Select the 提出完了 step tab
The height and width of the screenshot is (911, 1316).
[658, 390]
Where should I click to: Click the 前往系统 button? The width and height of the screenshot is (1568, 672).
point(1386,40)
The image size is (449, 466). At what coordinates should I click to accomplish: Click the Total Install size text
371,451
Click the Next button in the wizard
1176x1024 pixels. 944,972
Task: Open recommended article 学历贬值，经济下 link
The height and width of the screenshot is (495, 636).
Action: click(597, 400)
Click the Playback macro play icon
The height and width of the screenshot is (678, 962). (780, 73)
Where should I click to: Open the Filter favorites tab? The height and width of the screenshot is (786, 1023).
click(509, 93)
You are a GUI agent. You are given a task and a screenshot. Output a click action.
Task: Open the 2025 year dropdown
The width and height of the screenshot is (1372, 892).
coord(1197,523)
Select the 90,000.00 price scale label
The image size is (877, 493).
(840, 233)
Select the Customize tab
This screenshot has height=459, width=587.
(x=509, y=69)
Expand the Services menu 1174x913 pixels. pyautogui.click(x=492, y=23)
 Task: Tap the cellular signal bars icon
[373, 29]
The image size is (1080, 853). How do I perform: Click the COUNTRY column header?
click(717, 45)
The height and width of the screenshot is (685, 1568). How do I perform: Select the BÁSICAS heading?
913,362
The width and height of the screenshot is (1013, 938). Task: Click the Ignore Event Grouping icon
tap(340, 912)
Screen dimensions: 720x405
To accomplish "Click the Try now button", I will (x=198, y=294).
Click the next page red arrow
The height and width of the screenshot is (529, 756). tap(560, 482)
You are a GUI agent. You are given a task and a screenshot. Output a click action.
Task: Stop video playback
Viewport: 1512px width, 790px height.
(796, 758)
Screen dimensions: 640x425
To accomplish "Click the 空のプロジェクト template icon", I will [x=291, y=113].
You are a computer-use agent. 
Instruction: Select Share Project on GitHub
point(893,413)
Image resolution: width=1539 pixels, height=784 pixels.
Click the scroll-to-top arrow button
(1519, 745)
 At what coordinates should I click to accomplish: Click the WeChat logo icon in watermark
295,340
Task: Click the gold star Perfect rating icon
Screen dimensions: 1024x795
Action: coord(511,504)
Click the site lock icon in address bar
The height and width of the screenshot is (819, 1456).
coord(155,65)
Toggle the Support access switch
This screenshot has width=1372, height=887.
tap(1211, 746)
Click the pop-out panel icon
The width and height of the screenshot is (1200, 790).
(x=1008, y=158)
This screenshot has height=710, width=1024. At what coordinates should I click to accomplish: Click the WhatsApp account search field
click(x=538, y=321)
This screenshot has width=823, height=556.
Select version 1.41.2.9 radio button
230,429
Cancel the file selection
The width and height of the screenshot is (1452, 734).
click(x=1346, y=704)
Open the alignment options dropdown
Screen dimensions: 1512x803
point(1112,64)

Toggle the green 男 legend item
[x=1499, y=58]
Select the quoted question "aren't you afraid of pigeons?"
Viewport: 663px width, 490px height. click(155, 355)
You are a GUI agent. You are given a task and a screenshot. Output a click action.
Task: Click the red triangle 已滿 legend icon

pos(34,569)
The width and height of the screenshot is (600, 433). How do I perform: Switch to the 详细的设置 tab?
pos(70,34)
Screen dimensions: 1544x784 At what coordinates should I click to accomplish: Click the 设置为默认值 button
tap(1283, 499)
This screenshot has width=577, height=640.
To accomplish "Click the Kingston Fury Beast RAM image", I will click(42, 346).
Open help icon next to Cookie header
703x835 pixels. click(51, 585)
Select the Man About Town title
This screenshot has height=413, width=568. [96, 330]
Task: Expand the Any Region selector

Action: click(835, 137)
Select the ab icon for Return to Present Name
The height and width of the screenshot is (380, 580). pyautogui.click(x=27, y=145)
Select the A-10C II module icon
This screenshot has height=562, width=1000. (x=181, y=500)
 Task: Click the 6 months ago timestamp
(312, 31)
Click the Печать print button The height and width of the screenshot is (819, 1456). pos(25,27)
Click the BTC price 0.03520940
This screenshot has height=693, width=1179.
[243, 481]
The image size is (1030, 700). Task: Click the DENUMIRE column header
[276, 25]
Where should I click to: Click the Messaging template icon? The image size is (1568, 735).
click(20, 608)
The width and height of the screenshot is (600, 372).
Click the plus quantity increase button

BRIEF:
Can you write out every one of the items above word for word, line by line, without changing anything?

FULL RESPONSE:
Select the 提出完了 step tab
The height and width of the screenshot is (911, 1316).
[658, 390]
Where should I click to: Click the 前往系统 button? The width and height of the screenshot is (1568, 672).
point(1386,40)
The image size is (449, 466). At what coordinates should I click to accomplish: Click the Total Install size text
371,451
Click the Next button in the wizard
1176x1024 pixels. 944,972
Task: Open recommended article 学历贬值，经济下 link
The height and width of the screenshot is (495, 636).
Action: click(597, 400)
Click the Playback macro play icon
The height and width of the screenshot is (678, 962). (780, 73)
Where should I click to: Open the Filter favorites tab? The height and width of the screenshot is (786, 1023).
click(509, 93)
You are a GUI agent. You are given a task and a screenshot. Output a click action.
Task: Open the 2025 year dropdown
The width and height of the screenshot is (1372, 892).
coord(1197,523)
Select the 90,000.00 price scale label
The image size is (877, 493).
(840, 233)
Select the Customize tab
This screenshot has height=459, width=587.
(x=509, y=69)
Expand the Services menu 1174x913 pixels. pyautogui.click(x=492, y=23)
 Task: Tap the cellular signal bars icon
[373, 29]
The image size is (1080, 853). How do I perform: Click the COUNTRY column header?
click(717, 45)
The height and width of the screenshot is (685, 1568). How do I perform: Select the BÁSICAS heading?
913,362
The width and height of the screenshot is (1013, 938). Task: Click the Ignore Event Grouping icon
tap(340, 912)
Screen dimensions: 720x405
To accomplish "Click the Try now button", I will (x=198, y=294).
Click the next page red arrow
The height and width of the screenshot is (529, 756). tap(560, 482)
You are a GUI agent. You are given a task and a screenshot. Output a click action.
Task: Stop video playback
Viewport: 1512px width, 790px height.
(796, 758)
Screen dimensions: 640x425
To accomplish "Click the 空のプロジェクト template icon", I will [x=291, y=113].
You are a computer-use agent. 
Instruction: Select Share Project on GitHub
point(893,413)
Image resolution: width=1539 pixels, height=784 pixels.
Click the scroll-to-top arrow button
(1519, 745)
 At what coordinates should I click to accomplish: Click the WeChat logo icon in watermark
295,340
Task: Click the gold star Perfect rating icon
Screen dimensions: 1024x795
Action: coord(511,504)
Click the site lock icon in address bar
The height and width of the screenshot is (819, 1456).
coord(155,65)
Toggle the Support access switch
This screenshot has width=1372, height=887.
tap(1211, 746)
Click the pop-out panel icon
The width and height of the screenshot is (1200, 790).
(x=1008, y=158)
This screenshot has height=710, width=1024. At what coordinates should I click to accomplish: Click the WhatsApp account search field
click(x=538, y=321)
This screenshot has width=823, height=556.
Select version 1.41.2.9 radio button
230,429
Cancel the file selection
The width and height of the screenshot is (1452, 734).
click(x=1346, y=704)
Open the alignment options dropdown
Screen dimensions: 1512x803
point(1112,64)

Toggle the green 男 legend item
[x=1499, y=58]
Select the quoted question "aren't you afraid of pigeons?"
Viewport: 663px width, 490px height. click(155, 355)
You are a GUI agent. You are given a task and a screenshot. Output a click action.
Task: Click the red triangle 已滿 legend icon

pos(34,569)
The width and height of the screenshot is (600, 433). How do I perform: Switch to the 详细的设置 tab?
pos(70,34)
Screen dimensions: 1544x784 At what coordinates should I click to accomplish: Click the 设置为默认值 button
tap(1283, 499)
This screenshot has width=577, height=640.
To accomplish "Click the Kingston Fury Beast RAM image", I will click(42, 346).
Open help icon next to Cookie header
703x835 pixels. click(51, 585)
Select the Man About Town title
This screenshot has height=413, width=568. [96, 330]
Task: Expand the Any Region selector

Action: click(835, 137)
Select the ab icon for Return to Present Name
The height and width of the screenshot is (380, 580). pyautogui.click(x=27, y=145)
Select the A-10C II module icon
This screenshot has height=562, width=1000. (x=181, y=500)
 Task: Click the 6 months ago timestamp
(312, 31)
Click the Печать print button The height and width of the screenshot is (819, 1456). pos(25,27)
Click the BTC price 0.03520940
This screenshot has height=693, width=1179.
[243, 481]
The image size is (1030, 700). Task: Click the DENUMIRE column header
[276, 25]
Where should I click to: Click the Messaging template icon? The image size is (1568, 735).
click(20, 608)
The width and height of the screenshot is (600, 372).
Click the plus quantity increase button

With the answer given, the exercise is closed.